In our study, PLS analysis showed that the distal part of hind wing, which is involved in transverse folding and includes the apical area, central area, and radial cell, exhibited independent shape variance in the total variance of the hind wing (Figure 3). A modularity test was used to confirm that are the distal and proximal parts of the hind wing consisted of two modules (Figure 4). Modules are units exhibiting a high degree of integration from many or strong interactions but relative independence from other such units (Klingenberg 2008, 2009, 2011). For a morphometric analysis, these interactions should be manifested as strong covariation among parts within modules and weak covariation between modules (Klingenberg 2009, 2014); thus, the PLS analysis is reasonable in our study. The PLS analysis suggests that proximal and distal parts of chrysomelid hind wings have weak between-module integration (i.e., a low RV coefficient of 0.44) but strong within-module integration (i.e., a high correlation of 0.92). Based on the PLS analysis results, a modularity test to verify the hypothesis regarding partitioning as noted in Figure 4A was performed. The partition with a minimal RV coefficient of all evaluated partitions does fit with our hypothesised partition: the proximal and distal parts of hind wing are separate modules.

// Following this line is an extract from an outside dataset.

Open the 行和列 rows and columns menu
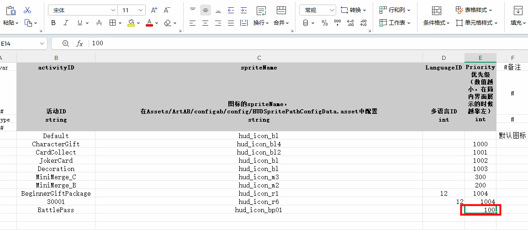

Various studies of Drosophila’s wings using morphometric approaches have addressed the question of whether anterior and posterior wing compartments are distinct modules reflecting phenotypic and genetic variation (Thompson and Woodruff 1982, Cavicchi et al. 1985, Cowley and Atchley 1990, Guerra et al. 1997, Baylac and Penin 1998, Klingenberg and Zaklan 2000). Based on correspondences to distinct cell lineages and domains of gene expression (Escoufier 1973, Lawrence and Morata 1976), the subdivision of wings into anterior and posterior compartments has been given special attention in Drosophila. However, Klingenberg and Zaklan (2000) used geometric morphometrics analysis and found that the covariation between landmarks in the anterior and posterior compartments are not weaker than expected for an arbitrary partition of the wing into two subsets of landmarks. This finding clearly contrasts with the conclusions of earlier studies that support the hypothesis that the anterior and posterior compartments are separate developmental modules.

What is the nature of the modularity interactions of hind wings? Generally, it can be developmental, functional, or genetic (Klingenberg 2008, 2009, 2011). Here, all of our hypotheses are based on the transverse folding function of the beetle hind wing. It’s thus concluded that the proximal and distal parts of hind wings are separate functional modules and that this separation is caused by the transverse folding function of a beetle’s hind wing. The veins of the distal part of the hind wings are mainly radial veins (RA₄, RP, RP₂ and radial cell, see Figure 1), and some veins of the proximal part are also radial veins (RA and radial bar, see Figure 1). Thus, the landmarks of both proximal and distal compartments are mainly derived from radial veins, indicating that the two compartments of hind wings are rarely separate developmental or genetic modules. This finding is likely related with the necessity to fold the hind wings transversely for complete storage below the elytra.

The separate modules of proximal and distal parts of Chrysomelid hind wings have been tested. The main reason of the separate modules could be attribute to its special function: transverse folding in hind wings of beetles. Although there were only 96 chrysomelid beetles considered in our study, it could be believed that other beetles feature the same modularity of hind wings, given that the transverse folding of the hind wing is a common feature of beetles. However, more data are needed to confirm this hypothesis. Here, the apical part of the hind wings of leaf beetles has an important influence on hind wing shape variance by PCA (Figure 2B). The shape variance of the apical part of the hind wing in all beetles (not exclusively leaf beetles) should be given more attention in studies of wings or flight. In particular, what effect could the relative size of the apical part have on beetle flying, folding function or phylogeny? What type of role does it play in wing evolution? These questions require more work to find the answers.